= Murašû Archive =

The Murašû Archive is a collection of cuneiform tablets, excavated between 1888 and 1900, from the ruins of Nippur in central Babylonia. Named after the chief member of a single family, the Murašû Archive is a collection of business records that spans four generations. Assembled during the reigns of the Persian kings Artaxerxes I, Darius II, and Artaxerxes II, the Murašû Archive provides the largest and most illuminating view into the business activities and conditions of Persian-ruled Babylonia during the last hundred and fifty years of the Achaemenid kingship.

== Excavation and discovery ==

In a series of excavations directed by John Henry Haynes, the Murašû Archive was discovered six meters under a mound on the floor of a small room.
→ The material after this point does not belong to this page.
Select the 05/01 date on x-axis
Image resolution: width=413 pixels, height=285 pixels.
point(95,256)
The original collection comprised 330 whole tablets, 400 or more damaged tablets and fragments, and 20 small clay tags with seal impressions. After the original discovery, a portion of the tablets was shipped to Istanbul for analysis, where Hermann Vollrat Hilprecht first identified the texts as records of a late Babylonian business house called “Murašû Sons of Nippur”. Over the years, the Murašû Archive was scattered around the world, to museums and private collections in London, Istanbul, Philadelphia, Jena, and California.
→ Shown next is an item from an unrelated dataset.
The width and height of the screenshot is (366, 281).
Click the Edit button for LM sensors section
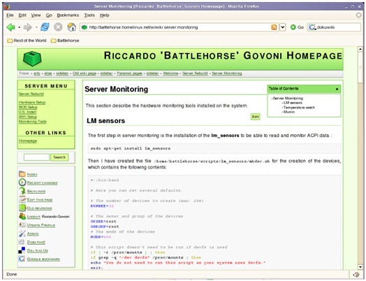pyautogui.click(x=256, y=117)
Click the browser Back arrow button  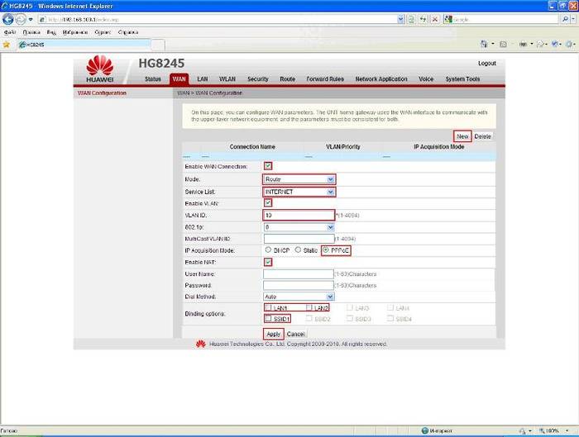click(x=9, y=19)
== Contents of the tablets ==
The Murašû Archive comprises business records regarding legal issues, loans, rents, transactions, trips to various capital cities, and the use of agents and subordinates to manage affairs. In essence, the Murašû Archive was the business repository of the Murašû firm - a business house dealing mainly with the management of agriculture.
The Murašû firm would lease land and water from its owners, farm the land to produce crops, pay rents and taxes to the owners, and even sublet the leased lands to tenants, who would work the land with livestock, seeds, and equipment provided by the firm. In addition, the Murašû firm converted the produce from the lands they managed into specie—silver., which was lent on the basis of real security, or collateral.
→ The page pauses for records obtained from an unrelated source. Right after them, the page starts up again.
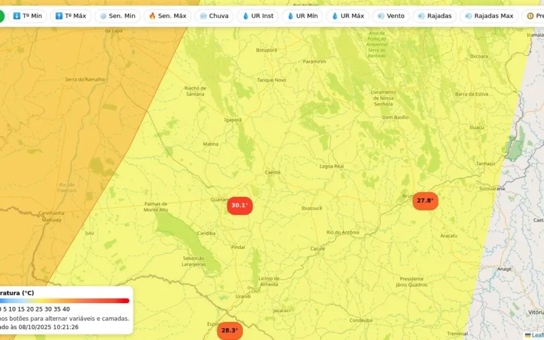Image resolution: width=544 pixels, height=340 pixels.
Task: Toggle the UR Máx humidity layer
Action: pyautogui.click(x=347, y=16)
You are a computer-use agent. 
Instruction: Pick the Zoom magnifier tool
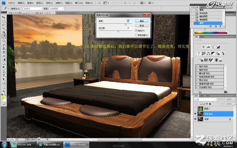(4, 91)
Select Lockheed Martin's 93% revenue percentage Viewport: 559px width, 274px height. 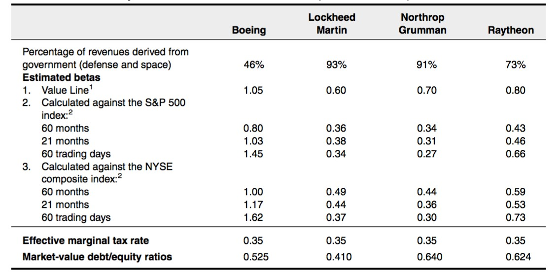pyautogui.click(x=336, y=65)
== Context of greater socio-economic and political setting ==
The Murašû firm provides a greater insight into the economic strength and stability of the Persian-ruled provinces. Marc Van De Mieroop argues that, through such business practices as the Murašû firm, the Persians were able to draw upon their resources throughout their provinces and vassal states to pull together enormous armies with which to intimidate and conquer their enemies. Descriptions of the Persians by Greek writers such as Herodotus show how the armies and practices of the Persians left a very real impression on the western world and shape the classical western view of Asia.